:: Text shown ::
== Segment start ==
Pollack drove meaningful advances in educational verve across the university, expanding new, evidence-based approaches to teaching and learning through the Active Learning Initiative, which by 2024 reached about 10,000 students on the Ithaca campus each year. She also extended the impact of Cornell’s teaching and learning beyond its campuses, overseeing the growth of eCornell programming to more than 140,000 students in the last year of her tenure, up from 19,000 in 2017.
To reaffirm the university’s core values in a contentious era, Pollack engaged stakeholders across Cornell’s campuses to identify and describe those values. The resulting statement of Core Values—purposeful discovery, free and open inquiry and expression, a community of belonging, exploration across boundaries, changing lives through public engagement, and respect for the natural environment—served as a compass and a guide for her leadership, notably through the COVID-19 pandemic.
Throughout her tenure, Pollack significantly advanced the university’s progress toward carbon neutrality, both by applying existing technology to reduce emissions and using its resources and expertise to explore new solutions with the potential for broader impact. She spearheaded numerous improvements to student-centered facilities, notably the construction and opening of the new North Campus residential halls, which added housing for over 2,000 students and enabled the university to guarantee housing and co-curricular programming for all first- and second-year undergraduates.
This focus on environmental sustainability in Cornell’s campus operations included exploratory research and planning for Earth Source Heat. Under Pollack’s leadership, Cornell became the first Ivy League university to achieve STARS Platinum status with the Association for the Advancement of Sustainability in Higher Education (AASHE), and the first American university to achieve the status five times in a row.
To enhance the student experience, Pollack established an office of First Generation and Low Income Student Support with an endowed deanship, along with a range of other programs to support diversity, equity, and inclusion. She also led the creation of the Department of Public Safety, integrating public safety services units on the Ithaca campus to better meet the needs of a diverse community; oversaw the establishment of a Veterans’ House; led a complete overhaul of the Student Code of Conduct; and expanded mental health services.
In the last year of her term, Pollack also led a university-wide theme year, “The Indispensable Condition: Freedom of Expression at Cornell,” engaging the entire community in an exploration of the centrality and challenges of free expression through more than 90 events and activities across the university.
From 2000 to 2017, Pollack was a faculty member at the University of Michigan, Ann Arbor, where she also served as dean of the School of Information, vice provost for academic and budgetary affairs, and finally, provost and executive vice president for academic affairs. She earned her Ph.D. and M.S.E. in computer and information science from the University of Pennsylvania, and her A.B. in linguistics from Dartmouth College. Pollack is a fellow of the American Academy of Arts and Sciences, the American Association for the Advancement of Science, the Association for Computing Machinery, and the Association for the Advancement of Artificial Intelligence.
== Segment end ==
:: Your objective ::
Rewrite the text on Pollack's tenure at Cornell between "To enhance the" and "mental health services.", inclusive, replacing "Student Code of Conduct" with "Campus Code of Conduct".

:: Provided data ::
== Segment start ==
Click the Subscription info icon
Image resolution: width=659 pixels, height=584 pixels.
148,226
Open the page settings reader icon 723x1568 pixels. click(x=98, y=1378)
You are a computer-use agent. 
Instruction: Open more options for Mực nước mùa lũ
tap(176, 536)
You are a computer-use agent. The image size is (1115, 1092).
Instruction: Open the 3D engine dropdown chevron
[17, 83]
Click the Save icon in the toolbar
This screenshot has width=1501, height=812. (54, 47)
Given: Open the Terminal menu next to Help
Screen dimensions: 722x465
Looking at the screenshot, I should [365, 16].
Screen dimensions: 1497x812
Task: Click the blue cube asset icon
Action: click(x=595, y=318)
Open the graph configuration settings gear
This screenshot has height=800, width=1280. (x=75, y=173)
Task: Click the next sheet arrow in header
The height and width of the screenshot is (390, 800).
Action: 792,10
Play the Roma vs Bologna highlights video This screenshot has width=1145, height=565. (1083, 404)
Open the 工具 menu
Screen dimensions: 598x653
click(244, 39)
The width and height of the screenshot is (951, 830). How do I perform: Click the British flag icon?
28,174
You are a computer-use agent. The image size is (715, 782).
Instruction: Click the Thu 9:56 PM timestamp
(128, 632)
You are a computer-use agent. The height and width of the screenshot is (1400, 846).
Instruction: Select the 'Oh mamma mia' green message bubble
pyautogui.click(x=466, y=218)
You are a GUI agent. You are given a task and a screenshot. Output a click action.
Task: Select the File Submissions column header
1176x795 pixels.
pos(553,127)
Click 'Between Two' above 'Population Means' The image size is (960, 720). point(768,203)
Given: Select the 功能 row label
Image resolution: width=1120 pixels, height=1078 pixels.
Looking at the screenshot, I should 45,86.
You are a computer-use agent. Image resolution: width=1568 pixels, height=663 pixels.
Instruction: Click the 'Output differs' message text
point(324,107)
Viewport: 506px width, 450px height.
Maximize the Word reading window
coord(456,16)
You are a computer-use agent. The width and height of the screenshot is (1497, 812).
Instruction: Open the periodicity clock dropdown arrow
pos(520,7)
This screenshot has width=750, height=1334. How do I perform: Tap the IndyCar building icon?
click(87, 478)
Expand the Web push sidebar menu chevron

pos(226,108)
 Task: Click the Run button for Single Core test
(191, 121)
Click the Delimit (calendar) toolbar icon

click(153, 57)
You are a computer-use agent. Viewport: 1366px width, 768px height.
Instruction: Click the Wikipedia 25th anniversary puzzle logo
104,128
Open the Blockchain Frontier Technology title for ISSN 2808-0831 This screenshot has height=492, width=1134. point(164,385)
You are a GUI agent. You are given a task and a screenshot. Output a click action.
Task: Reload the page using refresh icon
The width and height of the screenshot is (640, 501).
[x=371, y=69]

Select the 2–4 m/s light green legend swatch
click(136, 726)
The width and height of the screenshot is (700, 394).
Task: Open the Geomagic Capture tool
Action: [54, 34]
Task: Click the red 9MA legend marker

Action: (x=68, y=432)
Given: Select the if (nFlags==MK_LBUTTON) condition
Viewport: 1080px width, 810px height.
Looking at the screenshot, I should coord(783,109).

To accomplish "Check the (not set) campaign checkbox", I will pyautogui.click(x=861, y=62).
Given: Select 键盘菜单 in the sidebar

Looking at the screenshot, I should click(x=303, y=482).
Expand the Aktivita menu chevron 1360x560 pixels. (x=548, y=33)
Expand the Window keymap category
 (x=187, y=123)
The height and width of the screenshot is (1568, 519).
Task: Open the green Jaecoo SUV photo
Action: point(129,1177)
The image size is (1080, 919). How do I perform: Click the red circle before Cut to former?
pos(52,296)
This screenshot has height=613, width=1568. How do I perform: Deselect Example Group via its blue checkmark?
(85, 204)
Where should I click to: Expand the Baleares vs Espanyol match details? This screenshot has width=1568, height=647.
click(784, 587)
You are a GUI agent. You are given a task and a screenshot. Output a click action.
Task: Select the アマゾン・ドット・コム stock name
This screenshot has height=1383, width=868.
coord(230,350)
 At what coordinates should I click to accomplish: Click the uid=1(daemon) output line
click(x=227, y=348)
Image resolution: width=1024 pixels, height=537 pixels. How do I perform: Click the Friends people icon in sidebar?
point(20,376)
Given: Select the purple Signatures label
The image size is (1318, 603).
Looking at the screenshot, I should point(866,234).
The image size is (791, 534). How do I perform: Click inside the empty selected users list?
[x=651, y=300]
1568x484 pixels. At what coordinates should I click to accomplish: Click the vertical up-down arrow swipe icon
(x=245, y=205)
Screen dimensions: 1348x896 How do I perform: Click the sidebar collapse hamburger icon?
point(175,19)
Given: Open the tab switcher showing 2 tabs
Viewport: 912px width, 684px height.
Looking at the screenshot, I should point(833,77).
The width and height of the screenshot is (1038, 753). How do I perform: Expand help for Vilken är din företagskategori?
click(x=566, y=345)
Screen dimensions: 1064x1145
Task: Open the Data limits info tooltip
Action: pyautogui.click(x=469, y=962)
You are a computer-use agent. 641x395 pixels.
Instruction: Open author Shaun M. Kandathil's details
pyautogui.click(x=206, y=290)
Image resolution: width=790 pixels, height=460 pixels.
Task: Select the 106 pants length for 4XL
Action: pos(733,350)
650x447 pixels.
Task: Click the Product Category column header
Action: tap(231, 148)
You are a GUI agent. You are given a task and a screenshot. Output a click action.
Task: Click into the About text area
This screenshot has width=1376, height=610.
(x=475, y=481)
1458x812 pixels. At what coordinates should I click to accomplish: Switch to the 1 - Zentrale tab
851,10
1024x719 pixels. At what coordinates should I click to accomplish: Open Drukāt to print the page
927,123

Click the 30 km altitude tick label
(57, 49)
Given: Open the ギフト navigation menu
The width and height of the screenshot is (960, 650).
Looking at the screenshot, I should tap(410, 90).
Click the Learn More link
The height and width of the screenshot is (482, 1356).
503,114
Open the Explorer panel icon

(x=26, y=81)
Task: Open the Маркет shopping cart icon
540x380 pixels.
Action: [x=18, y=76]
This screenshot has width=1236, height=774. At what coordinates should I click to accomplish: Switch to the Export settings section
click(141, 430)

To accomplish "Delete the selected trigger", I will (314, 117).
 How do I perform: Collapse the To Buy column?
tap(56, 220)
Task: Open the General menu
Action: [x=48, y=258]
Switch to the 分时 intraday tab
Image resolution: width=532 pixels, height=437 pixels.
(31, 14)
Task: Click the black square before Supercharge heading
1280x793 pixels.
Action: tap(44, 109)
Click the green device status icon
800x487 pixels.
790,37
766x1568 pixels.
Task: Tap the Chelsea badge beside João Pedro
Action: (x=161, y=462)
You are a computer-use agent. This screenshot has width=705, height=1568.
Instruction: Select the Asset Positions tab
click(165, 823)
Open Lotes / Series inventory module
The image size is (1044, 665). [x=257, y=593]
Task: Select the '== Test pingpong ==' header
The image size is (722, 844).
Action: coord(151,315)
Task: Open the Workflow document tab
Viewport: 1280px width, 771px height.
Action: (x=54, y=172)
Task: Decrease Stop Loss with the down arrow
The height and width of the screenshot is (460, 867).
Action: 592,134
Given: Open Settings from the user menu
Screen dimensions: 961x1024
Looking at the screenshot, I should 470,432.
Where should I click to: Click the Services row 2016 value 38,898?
== Segment end ==
:: Final answer ::
To enhance the student experience, Pollack established an office of First Generation and Low Income Student Support with an endowed deanship, along with a range of other programs to support diversity, equity, and inclusion. She also led the creation of the Department of Public Safety, integrating public safety services units on the Ithaca campus to better meet the needs of a diverse community; oversaw the establishment of a Veterans’ House; led a complete overhaul of the Campus Code of Conduct; and expanded mental health services.